Now, if we created today a decentralized cryptocurrency called Tomatocoin (TMT), why or how would this one have any price?


Why do cryptocurrencies have value?

Usually, the interaction between supply and demand determines the market value of cryptocurrencies. When demand outpaces supply, prices tend to rise, and vice versa. The decentralized nature (without middlemen and regulations) of these digital assets means that market forces (people buying and selling) play a crucial role in establishing fair value, as opposed to centralized control seen in traditional financial systems.



About the supply, contrary to most fiat currencies, crypto coins often have an intentional scarcity by design. That means they’re not limitless, but have a capped supply since the beginning. For instance, Bitcoin was designed to issue 21 million coins ever, nothing less and nothing more. Likewise, GBYTE has a limited supply of 1 million GBYTEs. Our Tomatocoin could have a capped supply of 1 million TMT as well, but that’s only the beginning of acquiring a real price. We need demand, people desiring to buy it.


Then, why would people want to buy Tomatocoin? That depends entirely on what benefits or features the coin is offering. Maybe TMT is a stablecoin pegged to the value of the tomato industry. Or perhaps is a representative share in a new investment model for tomato crops. Or it’s just funny, a memecoin like Dogecoin (DOGE), and we can make a funny website to attract buyers. In this case, Tomatocoin would need to offer some added value to create demand.


Bitcoin, on the other hand, is the first-ever cryptocurrency, considered secure and global. It has its value as a cross-border, pseudonymous payment method or speculative investment. Obyte's offer is more decentralized, with smart contracts and cheaper and faster transactions. To sum it up, besides their limited supply, most cryptocurrencies need to provide some other service, benefit, or product to attract customers (demand) and raise their prices from zero.


More reasons for cryptocurrency demand


In general, for the cryptocurrencies that already exist and provide some kind of product/service/benefit, the demand is influenced by several other factors.

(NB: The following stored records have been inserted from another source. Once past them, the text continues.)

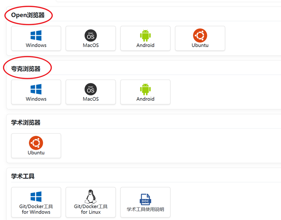281x220 pixels.
Task: Select the circled Open浏览器 heading
Action: pos(28,15)
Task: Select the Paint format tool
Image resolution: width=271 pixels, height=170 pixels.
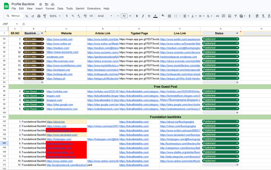Action: tap(45, 16)
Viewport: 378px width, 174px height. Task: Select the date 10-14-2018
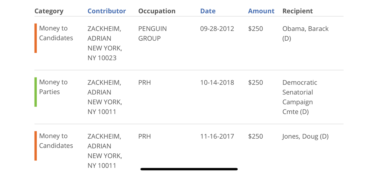pyautogui.click(x=217, y=82)
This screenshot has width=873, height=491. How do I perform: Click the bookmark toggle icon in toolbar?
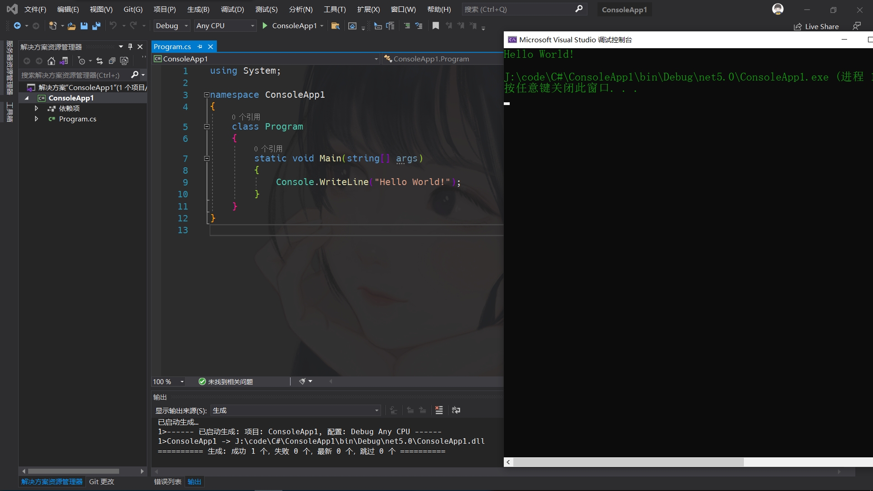[436, 26]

Growing interest from institutional investors, increased adoption of online transactions, and a desire for financial liberty and privacy contribute to the rising demand worldwide. Additionally, speculative trading and the potential for high returns attract individual investors to the crypto market.


The heavy censorship and unstable economy in certain countries are also important adoption drivers. In nations where freedom of speech is restricted, and the flow of information and money is tightly controlled, cryptocurrencies offer a decentralized and censorship-resistant alternative. They provide a means for individuals to engage in financial transactions and access a global financial network without fear of interference.



Besides, in countries facing economic volatility and hyperinflation, cryptocurrencies present a store of value and a hedge against currency devaluation. Citizens in these regions often experience difficulties in preserving their wealth due to the instability of local currencies. Cryptocurrencies like GBYTE, with their limited supply and decentralized nature, are perceived as a more stable and reliable store of value.


Speaking of which, the decentralized nature of cryptocurrencies is, likely, their main advantage. No other asset worldwide possesses that characteristic: all traditional currencies, stocks, and commodities (gold, oil, etc.) could be frozen or seized by third parties, for any reason —sometimes unjustified. Only cryptocurrencies provide you with full control of your own funds because only you have the keys.


The more decentralized the network is, the more protected you are. In Obyte, for instance, we eliminated miners as powerful middlemen. We only have less-powerful Order Providers (OPs) to order transactions in a Directed Acyclic Graph (DAG) structure, where everyone can register their operations without permission or interference. In a world full of surveillance and control, the demand for decentralization and privacy is going higher globally!